__Görevin amacı__:
Aşağıda "This screenshot has width=1445, height=840." ifadesini içeren satırdan en son satıra kadar uzanan satırları, iki uç da dahil olmak üzere, hiçbir değişiklik yapmadan yeniden yaz.

__Verilen bilgiler__:
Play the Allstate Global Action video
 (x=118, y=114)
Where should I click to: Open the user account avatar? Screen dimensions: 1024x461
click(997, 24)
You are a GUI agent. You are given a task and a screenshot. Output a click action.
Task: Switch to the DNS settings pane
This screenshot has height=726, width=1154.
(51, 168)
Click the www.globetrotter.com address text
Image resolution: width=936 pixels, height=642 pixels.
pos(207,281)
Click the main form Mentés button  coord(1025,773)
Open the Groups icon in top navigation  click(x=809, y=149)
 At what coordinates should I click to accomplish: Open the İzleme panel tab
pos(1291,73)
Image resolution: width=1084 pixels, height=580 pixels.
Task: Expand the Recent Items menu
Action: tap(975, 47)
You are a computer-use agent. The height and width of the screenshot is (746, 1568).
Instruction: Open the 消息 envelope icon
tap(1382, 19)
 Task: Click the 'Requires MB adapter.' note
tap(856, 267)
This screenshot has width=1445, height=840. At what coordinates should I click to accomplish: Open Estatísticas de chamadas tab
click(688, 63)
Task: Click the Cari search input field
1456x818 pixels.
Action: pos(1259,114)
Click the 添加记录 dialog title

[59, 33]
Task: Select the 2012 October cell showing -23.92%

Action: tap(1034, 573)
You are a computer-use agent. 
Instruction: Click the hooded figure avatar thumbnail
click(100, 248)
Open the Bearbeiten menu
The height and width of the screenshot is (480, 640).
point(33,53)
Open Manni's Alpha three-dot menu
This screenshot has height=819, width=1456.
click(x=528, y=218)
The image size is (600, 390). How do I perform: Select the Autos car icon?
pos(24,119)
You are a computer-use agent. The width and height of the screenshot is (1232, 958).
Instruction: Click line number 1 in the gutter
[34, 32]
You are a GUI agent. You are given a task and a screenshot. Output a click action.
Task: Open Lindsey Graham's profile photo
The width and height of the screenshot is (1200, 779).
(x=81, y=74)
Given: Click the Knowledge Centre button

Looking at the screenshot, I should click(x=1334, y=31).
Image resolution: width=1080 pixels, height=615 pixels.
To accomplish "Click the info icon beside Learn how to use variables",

__Yanıt__:
This screenshot has width=1445, height=840. At what coordinates should I click to accomplish: Open Estatísticas de chamadas tab
click(688, 63)
Task: Click the Cari search input field
1456x818 pixels.
Action: pos(1259,114)
Click the 添加记录 dialog title

[59, 33]
Task: Select the 2012 October cell showing -23.92%

Action: tap(1034, 573)
You are a computer-use agent. 
Instruction: Click the hooded figure avatar thumbnail
click(100, 248)
Open the Bearbeiten menu
The height and width of the screenshot is (480, 640).
point(33,53)
Open Manni's Alpha three-dot menu
This screenshot has height=819, width=1456.
click(x=528, y=218)
The image size is (600, 390). How do I perform: Select the Autos car icon?
pos(24,119)
You are a computer-use agent. The width and height of the screenshot is (1232, 958).
Instruction: Click line number 1 in the gutter
[34, 32]
You are a GUI agent. You are given a task and a screenshot. Output a click action.
Task: Open Lindsey Graham's profile photo
The width and height of the screenshot is (1200, 779).
(x=81, y=74)
Given: Click the Knowledge Centre button

Looking at the screenshot, I should click(x=1334, y=31).
Image resolution: width=1080 pixels, height=615 pixels.
To accomplish "Click the info icon beside Learn how to use variables",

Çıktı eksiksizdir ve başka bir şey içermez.